Tuesday, May 22, 2018

CD Review: Dave Liebman/Tatsuya Nakatani/Adam Rudolph - The Unknowable

Dave Liebman/Tatsuya Nakatani/Adam Rudolph
The Unknowable
(RareNoise) www.rarenoiserecords.com

When Dave Liebman's name last appeared on this site, it came with two releases - a tribute to John Coltrane in a quintet with saxophonist Joe Lovano and in a duet with pianist Martial Solal, the latter bringing vitality to standards that have no doubt been played hundreds of times. The Unknowable puts the saxophonist in a completely different setting, bringing the same level of skill and energy: an improvised set of tracks with two percussionists.

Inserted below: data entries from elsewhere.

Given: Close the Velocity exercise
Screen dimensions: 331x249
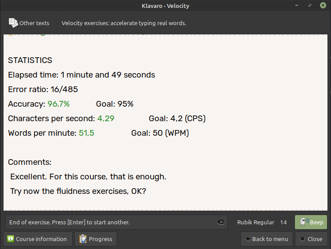Looking at the screenshot, I should point(311,239).
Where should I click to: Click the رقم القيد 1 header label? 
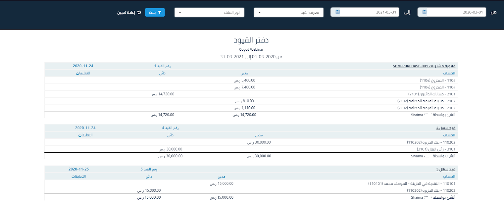coord(162,66)
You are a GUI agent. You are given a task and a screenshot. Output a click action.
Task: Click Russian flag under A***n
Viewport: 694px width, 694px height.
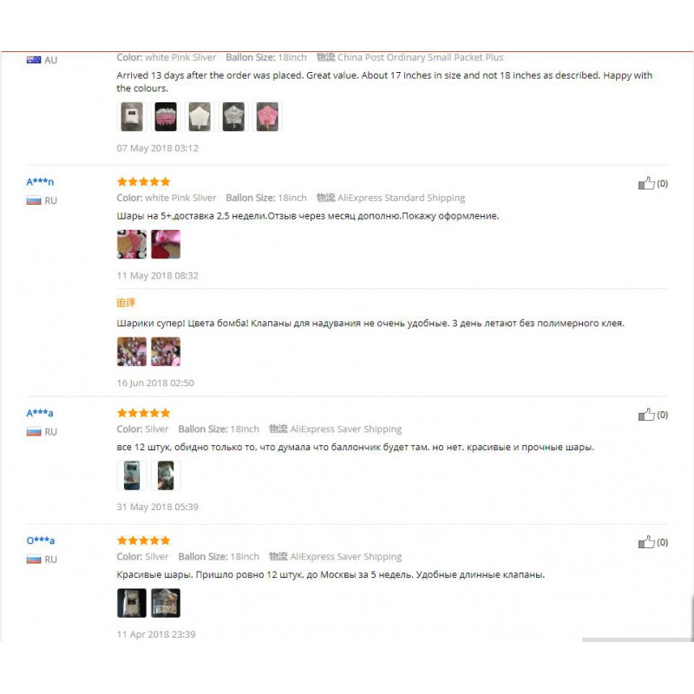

Tatsuya Nakatani and Adam Rudolph are not your average percussionists either. Nakatani - who utilizes gongs, metal percussion, standard percussion and, on one track, a trap kit - has played with numerous free jazz improvisers and as a solo artist. Adam Rudolph is an expert hand drummer who leads the electric Moving Pictures octet and Go: Organic Orchestra, which has included upwards of 30 players. Both bring different concepts to the table. Rudolph often plays flowing pulses while Nakatani contributes more atmospheric sounds, sometimes in the form of scraping metal. That can often have the effect of nails on the chalkboard but here it lends a sense of intrigue to the music. With Rudolph also doing live electronic processing and picking up a thumb piano, Fender Rhodes (Liebman does too on one track) and strings that add a groove in a few places, the sounds never stay in one place.

Liebman gets ample opportunity to cut loose and he makes the most of it. With some delay effects on his soprano, he wails with abandon during the title track while one of his co-horts plays what sounds like a gamelan. In addition to blowing free, he constructs a deeply melodic tenor line in "Present Time" while Rudolph attacks his congas and Nakatani scrapes up some industrial clatter behind them. For contrast, this is immediately followed by the tranquil "Distant Twilight." Nothing on The Unknowable exceeds five minutes, guaranteeing that everything lasts as long as the inspiration continues. Even in the wilder pieces, like the percussion-only romp "Transmutations" the forward direction is always clear.